The commission is listening to a parade of public witnesses, most of whom warn of the economic dangers awaiting the country if the new Bush administration does not deal quickly with the deficit problem.More witnesses were to testify Wednesday, including House Speaker Jim Wright, D-Texas, and former Federal Reserve Chairman Paul Volcker.
But behind the scenes, commission members are anxiously awaiting word from the Bush camp on what role the new administration sees for the commission.
The first sign will be Bush's choice for the final two people to complete the 14-member advisory group. Supporters of the commission are hoping Bush will name pragmatists along the lines of Bush's choice as budget director, Richard Darman.
They believe that would be the best sign that Bush wants to use the panel, which was created by Congress, as a vehicle for crafting a compromise with Congress to end the seven-year stalemate over the budget deficit.
In an effort to reassure jittery financial markets, Bush has said that he sees attacking the deficit as his top priority but he has not provided any specifics on what he plans to do about it. He says he will name his administration's negotiators with Congress on his first day in office.
Various groups have weighed in with opinions on how Bush should attack the budget deficit, which last year climbed to $155.1 billion and is projected by many economists to hit $165 billion this year.
The Council on Competitiveness, composed of 157 chief executives from business, organized labor and higher education, was presenting the deficit commission with a list of proposals showing that the deficit could be trimmed by $120 billion by 1993 with a combination of $48 billion in spending reductions, $48 billion in new taxes and $24 billion in savings on interest payments on the national debt.
John D. Ong, chairman of B.F. Goodrich & Co. and the project leader for the council's report, said the executives were unable to come up with any credible deficit reduction plan that avoided increasing taxes, something Bush has pledged not to do.

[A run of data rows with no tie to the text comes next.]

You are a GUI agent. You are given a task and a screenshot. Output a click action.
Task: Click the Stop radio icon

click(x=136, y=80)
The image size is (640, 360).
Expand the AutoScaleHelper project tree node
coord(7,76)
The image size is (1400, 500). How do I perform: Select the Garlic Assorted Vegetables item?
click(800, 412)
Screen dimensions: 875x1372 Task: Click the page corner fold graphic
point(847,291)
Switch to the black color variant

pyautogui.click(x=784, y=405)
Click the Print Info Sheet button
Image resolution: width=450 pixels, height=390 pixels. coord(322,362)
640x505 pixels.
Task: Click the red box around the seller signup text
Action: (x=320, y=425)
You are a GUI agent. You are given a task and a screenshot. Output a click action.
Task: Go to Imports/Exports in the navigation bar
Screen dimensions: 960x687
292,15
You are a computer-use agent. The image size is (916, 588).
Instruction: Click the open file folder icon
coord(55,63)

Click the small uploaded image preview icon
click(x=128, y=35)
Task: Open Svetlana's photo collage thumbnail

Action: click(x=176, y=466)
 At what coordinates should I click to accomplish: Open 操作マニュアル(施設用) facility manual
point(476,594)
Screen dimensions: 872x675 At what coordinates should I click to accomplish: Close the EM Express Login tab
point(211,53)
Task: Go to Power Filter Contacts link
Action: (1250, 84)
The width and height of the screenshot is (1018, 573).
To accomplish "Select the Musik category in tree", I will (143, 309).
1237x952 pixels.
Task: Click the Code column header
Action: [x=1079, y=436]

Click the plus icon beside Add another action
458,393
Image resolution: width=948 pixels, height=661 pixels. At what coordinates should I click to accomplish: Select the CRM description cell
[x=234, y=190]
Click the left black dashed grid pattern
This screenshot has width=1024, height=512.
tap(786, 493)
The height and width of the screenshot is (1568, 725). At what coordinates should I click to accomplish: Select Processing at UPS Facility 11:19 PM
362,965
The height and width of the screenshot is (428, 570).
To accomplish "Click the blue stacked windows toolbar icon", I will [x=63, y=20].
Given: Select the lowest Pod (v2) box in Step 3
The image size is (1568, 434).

"We determined that reducing the deficit on the spending side of the ledger alone could undermine national security and erode benefits for some of the nation's neediest citizens," Ong told reporters at a briefing Tuesday.
Among the higher taxes the council suggested were a boost in excise taxes on cigarettes and alcohol, which would raise $8 billion annually; a 20-cent-per-gallon increase in the gasoline tax, which would raise $20 billion annually, and higher income tax rates for families earning more than $220,350 a year, which could bring in $7 billion in additional revenues, the council said.